Saturday, December 19, 2009

From 2004
On Rorty. The problem isn't anti-foundationalism it's anti-foundationalist philosophy. Philosophy is foundationalist by nature. Anti-foundationalist philosophy as an independent study as opposed to a philosophy of other subjects, of law, history, literature etc. is predicated on a return to control of an illusory enlightened awareness, as if the recognition somehow resolves the loss. The commingling of rationalism and anti-foundationalism is at the root -is the foundation, relatively speaking- of all the violent metaphysics of the European avant garde, both left and right. And Habermas is a nice guy, but so what?

Charlie Chaplin stands on a stage made of ice. He slips and falls. He gets up. He slips and falls again. He loses control. He negotiates with the inevitable. We laugh at him and at ourselves. Theater is anti-foundationalist, a winking lie. Common law like democracy itself is anti-foundationalist. It's not based on 'Truth' but on getting along.
So why the ridgidity of the British class system? That's for history and literature not philosophy.

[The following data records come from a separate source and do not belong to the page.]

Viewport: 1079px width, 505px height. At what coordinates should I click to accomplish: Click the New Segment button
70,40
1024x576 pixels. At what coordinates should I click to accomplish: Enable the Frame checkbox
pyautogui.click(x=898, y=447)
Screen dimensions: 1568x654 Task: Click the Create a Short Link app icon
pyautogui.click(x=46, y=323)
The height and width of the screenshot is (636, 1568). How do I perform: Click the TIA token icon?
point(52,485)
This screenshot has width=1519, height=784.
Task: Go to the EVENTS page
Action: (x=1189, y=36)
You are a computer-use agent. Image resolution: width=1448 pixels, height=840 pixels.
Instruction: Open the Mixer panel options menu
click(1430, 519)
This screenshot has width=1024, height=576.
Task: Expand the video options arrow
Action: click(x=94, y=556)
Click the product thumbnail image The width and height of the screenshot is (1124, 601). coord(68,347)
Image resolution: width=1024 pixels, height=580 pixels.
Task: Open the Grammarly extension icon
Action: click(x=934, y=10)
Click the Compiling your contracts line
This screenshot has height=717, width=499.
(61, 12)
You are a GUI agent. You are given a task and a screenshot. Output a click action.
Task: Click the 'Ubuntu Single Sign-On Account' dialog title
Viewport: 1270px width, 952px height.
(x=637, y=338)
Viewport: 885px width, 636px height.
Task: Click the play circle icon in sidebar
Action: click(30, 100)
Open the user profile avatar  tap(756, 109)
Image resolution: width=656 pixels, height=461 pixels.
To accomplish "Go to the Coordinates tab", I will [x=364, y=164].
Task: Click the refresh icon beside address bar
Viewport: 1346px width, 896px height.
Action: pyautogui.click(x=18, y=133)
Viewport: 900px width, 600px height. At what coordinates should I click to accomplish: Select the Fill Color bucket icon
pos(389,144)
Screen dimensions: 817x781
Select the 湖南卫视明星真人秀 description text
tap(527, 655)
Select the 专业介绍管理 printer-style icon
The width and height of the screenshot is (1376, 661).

The anti-foundationalism of craft is manifest only in practice. The facts of Avatar are the practice of corporate capitalism, high technology and personal (and vindictive) authoritarian individualism in the production of images of the tragic loss of a (fictitious) natural collectivist utopia. The film's ideas are as bound together with the means of their dissemination as those in any book by a professional philosopher. If only the reviewers of such books were as self-aware as film critics.